In enterprise decision number one, full enterprise participation in determining direction could setup the coherence of the organization at every level. We are otherwise handing our project teams a vision they haven't bought into, and expecting them to get behind it and execute on it. They haven't developed their Common Purpose from the enterprise vision.

In enterprise decision number two, once the vision is set, people are assigned to projects rather than asked as a group to participate in self-selection of both the projects and of the teams. The enterprise community could select projects the group felt capable of delivering or that the group found suitably challenging.

With Agile methods, assignment of work within the project team is unnecessary because individuals or pairs volunteer to do individual tasks. Extending this approach to the enterprise, there is a higher chance of success when a group chooses the project than when the project is chosen for the group.

In enterprise decision number three, the best action for the enterprise is to make the training and support available to its project teams, as well as create the framework for continuous process improvement and learning across teams. Project teams are instead often limited by a requirement to adhere to a prescribed and "approved" set of methodologies.

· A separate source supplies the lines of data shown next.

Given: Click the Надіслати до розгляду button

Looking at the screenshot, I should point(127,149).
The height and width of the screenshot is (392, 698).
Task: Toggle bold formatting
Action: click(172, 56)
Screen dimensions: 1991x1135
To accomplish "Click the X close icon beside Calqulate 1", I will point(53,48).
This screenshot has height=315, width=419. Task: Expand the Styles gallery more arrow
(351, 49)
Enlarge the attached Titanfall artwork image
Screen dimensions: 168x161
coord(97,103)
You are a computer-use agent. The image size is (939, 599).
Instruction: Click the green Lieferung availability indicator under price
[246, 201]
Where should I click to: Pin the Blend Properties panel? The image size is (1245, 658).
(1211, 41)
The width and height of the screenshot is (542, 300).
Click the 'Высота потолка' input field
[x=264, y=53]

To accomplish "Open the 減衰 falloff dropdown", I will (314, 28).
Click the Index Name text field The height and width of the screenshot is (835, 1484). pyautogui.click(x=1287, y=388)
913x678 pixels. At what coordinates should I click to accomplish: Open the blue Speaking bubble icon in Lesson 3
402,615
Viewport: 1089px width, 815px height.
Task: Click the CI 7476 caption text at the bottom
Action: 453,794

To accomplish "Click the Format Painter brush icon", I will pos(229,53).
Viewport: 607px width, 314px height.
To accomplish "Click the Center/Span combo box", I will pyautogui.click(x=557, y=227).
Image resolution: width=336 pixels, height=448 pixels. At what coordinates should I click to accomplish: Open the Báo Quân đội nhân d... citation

Project teams lose out on the opportunity to experience Group Coherence of these three types because the responsible parts of the organization reach those decisions in isolation. Like the Group Coherence types, the four enterprise decisions are interdependent. Through participation in these decisions, an enterprise Common Purpose is developed and the project team would enhance its ability to deliver an appropriate implementation.

The element that is missing in order to reach a completely coherent enterprise, is Practice at every level. The Group Coherence research shows us the importance of Practice in reaching group decisions. Practice was the only ingredient that was connected to and in support of every other ingredient in the Group Coherence research.

Practice
The ability to identify difference and learn through attentive repetition, either for individuals or groups, is a simplified description of Practice. Through Practice we can get a feel for the contextual application of knowledge, rather than the acquisition of individual techniques.

Commuting by car to a new job serves as an example of an individual's use of Practice. Each day the driver can learn about traffic patterns along the route from day to day, changes brought about by the weather and effects of periodic events outside of the immediate route. Over time these add to the driver's ability to deal with change in the journey and to commute more effectively. Practice is the mindful comparison of experiences that introduces improvement over time in a particular task or action.

Practice in a group helps to create a collaborative product. This Practice at the group level requires participation of all the members to understand and create a product consistent with the group's Common Purpose . For example, the recording process of a professional jazz group illustrates the playful interaction among technically proficient group members. The group product is the music they produce. In their shared Practice to create music, Group Coherence can occur.

Group Practice in the enterprise would involve the project team in the entire organizational decision-making process to bring the full experiential abilities of the group members into the group's product. Enterprise Practice means replacing the "?"s with "X"s, giving the project team participation in all four enterprise decision types in Table 2.